Von Rainer Lütkehus.

In Belgien soll es doch auch nach 2025 mit Kernenergie weitergehen. Ohne sie wäre die Stromversorgungssicherheit im Königreich nicht zu gewährleisten. Das ist durch den Krieg in der Ukraine noch einmal deutlich ins Bewusstsein gerückt. Eigentlich war seit 2003 gesetzlich festgelegt, bis Herbst 2025 schrittweise, aber endgültig aus der Atomkraft auszusteigen. Nun sollen die zwei jüngsten der insgesamt sieben Atommeiler im Land, Doel 4 bei Antwerpen und Tihange 3 unweit von Lüttich, die beide 1985 in Betrieb gegangen sind, bis Ende 2035 am Netz bleiben. „Wir entscheiden uns für Sicherheit in unsicheren Zeiten“, sagte Premierminister Alexander De Croo nach den Regierungsverhandlungen am 18. März.

Kurskorrektur in der belgischen Energiepolitik

Die grüne Energieministerin in der Sieben-Parteien-Regierungskoalition, Tinne Van der Straeten, musste ihren Plan aufgeben, bis 2025 alle Atommeiler abzuschalten und durch subventionierte Gaskraftwerke zu ersetzen. Der Krieg in der Ukraine hatte die Gasabhängigkeit als Problem ganz oben auf die politische Tagesordnung gesetzt, so dass sich auch die Grünen dem jetzt vereinbarten Kompromiss nicht verschließen konnten, der neben der Laufzeitverlängerung auch einen Schub bei den Erneuerbaren Energien vorsieht.

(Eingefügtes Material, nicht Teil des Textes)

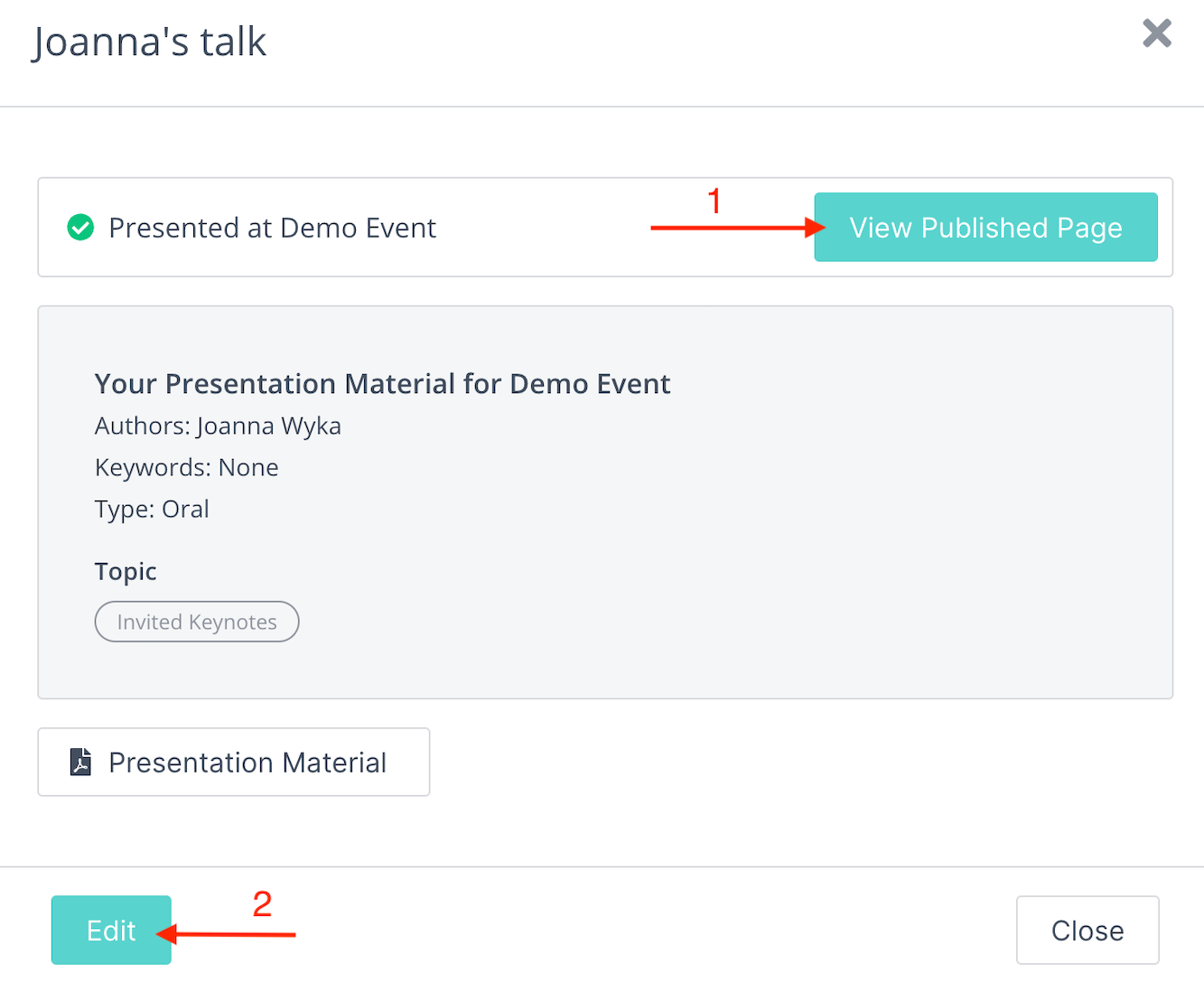Click red arrow pointing to View Published Page
Screen dimensions: 1204x983
tap(738, 228)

Dafür sollen 1,1 Mrd. Euro an staatlichen Mitteln zur Verfügung gestellt werden. Damit soll etwa der Ausbau der Offshore-Windenergie beschleunigt werden. Belgien gehört  laut Angaben des internationalen Windenergieverbands GWEC schon zu den größten Playern weltweit bei Offshore-Wind.  Mit seinen acht Wind-Offshore-Parks vor der belgischen Nordseeküste nimmt es, gemessen an der weltweit installierten Kapazität, mit einem Anteil 6 Prozent den fünften Rang nach Großbritannien (29 Prozent), China (28) , Deutschland (22) und den Niederlanden (7 Prozent)  ein.

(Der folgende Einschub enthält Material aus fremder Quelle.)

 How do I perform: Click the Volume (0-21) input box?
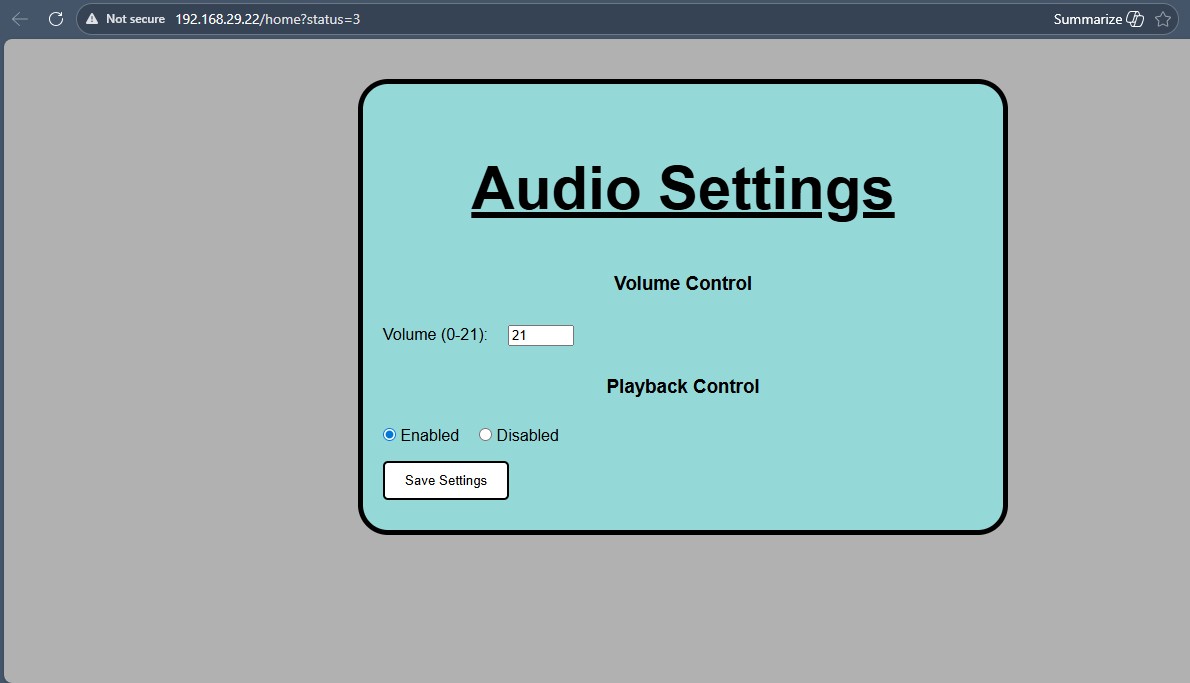click(x=540, y=335)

Eine Milliarde Euro für die Beschleunigung des Ausbaus von erneuerbaren Energien

Laut dem Plan der belgischen Regierung sollen Belgiens Offshore-Windparks 2030 dreimal mehr Strom produzieren als heute. Anstatt auf 4.400 Megawatt, wie ursprünglich geplant, soll die Kapazität  auf 5.800 Megawatt erhöht werden. Das entspricht etwa der Kapazität der sieben Atommeiler in Belgien. „Wir machen unsere Nordsee zu einem nachhaltigen Kraftwerk“, hatte die belgische Energieministerin Van der Straeten bei der Vorstellung des Plans im Oktober gesagt.

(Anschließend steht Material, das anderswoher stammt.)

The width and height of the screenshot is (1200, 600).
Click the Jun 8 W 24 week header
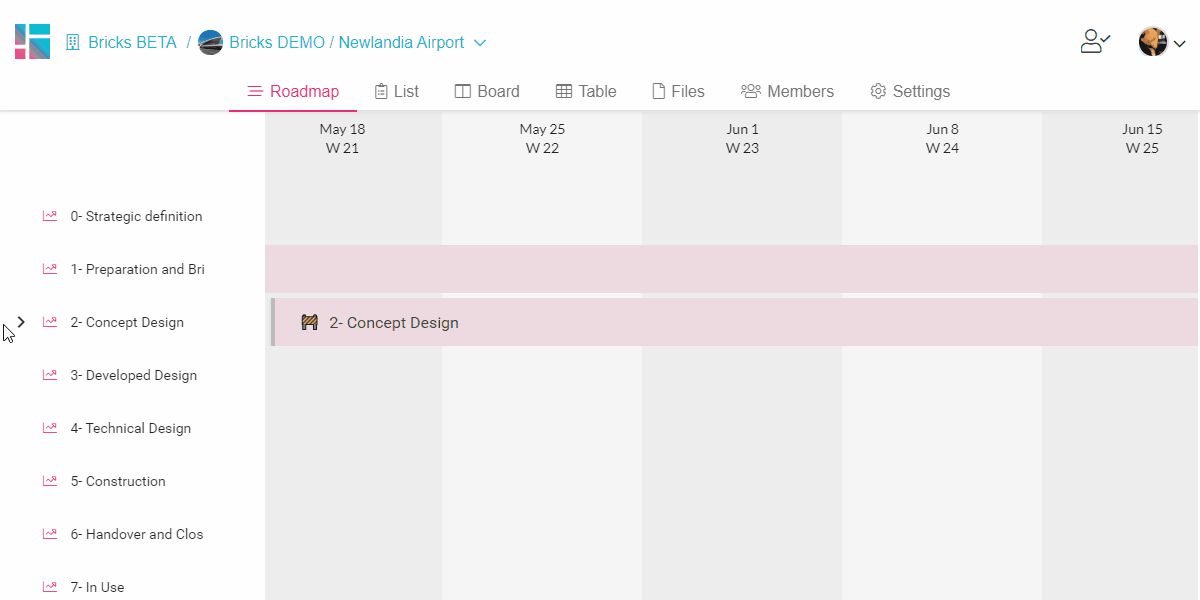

Möglich wird der ehrgeizigere Plan durch leistungsstärkere und 300 m hohe Windkrafträder. Die sollen auf einer noch verfügbaren Zone, benannt nach der belgischen Prinzessin und Thronfolgerin  Elisabeth, auf einer noch zu bauenden fünf Hektar großen Beton-Energie-Insel installiert werden. Die dafür erforderlichen Konzessionen will die belgische Regierung ab Mitte 2023 versteigern. Von der künstlichen Insel soll es nicht nur eine Verbindung zum belgischen Festland, sondern auch Verbindungen zu Nachbarländern geben. Belgien ist bisher das einzige Land mit Windkraft in der Nordsee, das noch keine Energieinsel hat. Um die zusätzliche Windenenergie ins Landesinnere Belgiens bringen zu können, soll  der belgische Übertragungsnetzbetreiber Elia ab Ende 2023 dort zusätzliche Kabel verlegen.

Außerdem will die belgische Regierung die 1,1 Mrd. Euro dafür verwenden, damit Belgien eine europäische Drehscheibe für importierten, aus Sonnen- und Windstrom generierten Wasserstoff wird (Belgieninfo berichtete). Sie erwägt sogar, im Falle eines Stromüberangebots die nun zwei weiterlaufenden Reaktoren für die Wasserstoffproduktion im Inland einzusetzen. Damit soll die Produktion von erneuerbaren Strom nicht von Atomstrom aus dem Markt verdrängt werden. Auch soll im Inland der Ausbau von Solardachanlagen sowie die Installation von Wärmepumpen mit einer Mehrwertsteuerreduzierung von 21 auf 6 Prozent stimuliert werden, zunächst für die Jahre 2022 und 2023.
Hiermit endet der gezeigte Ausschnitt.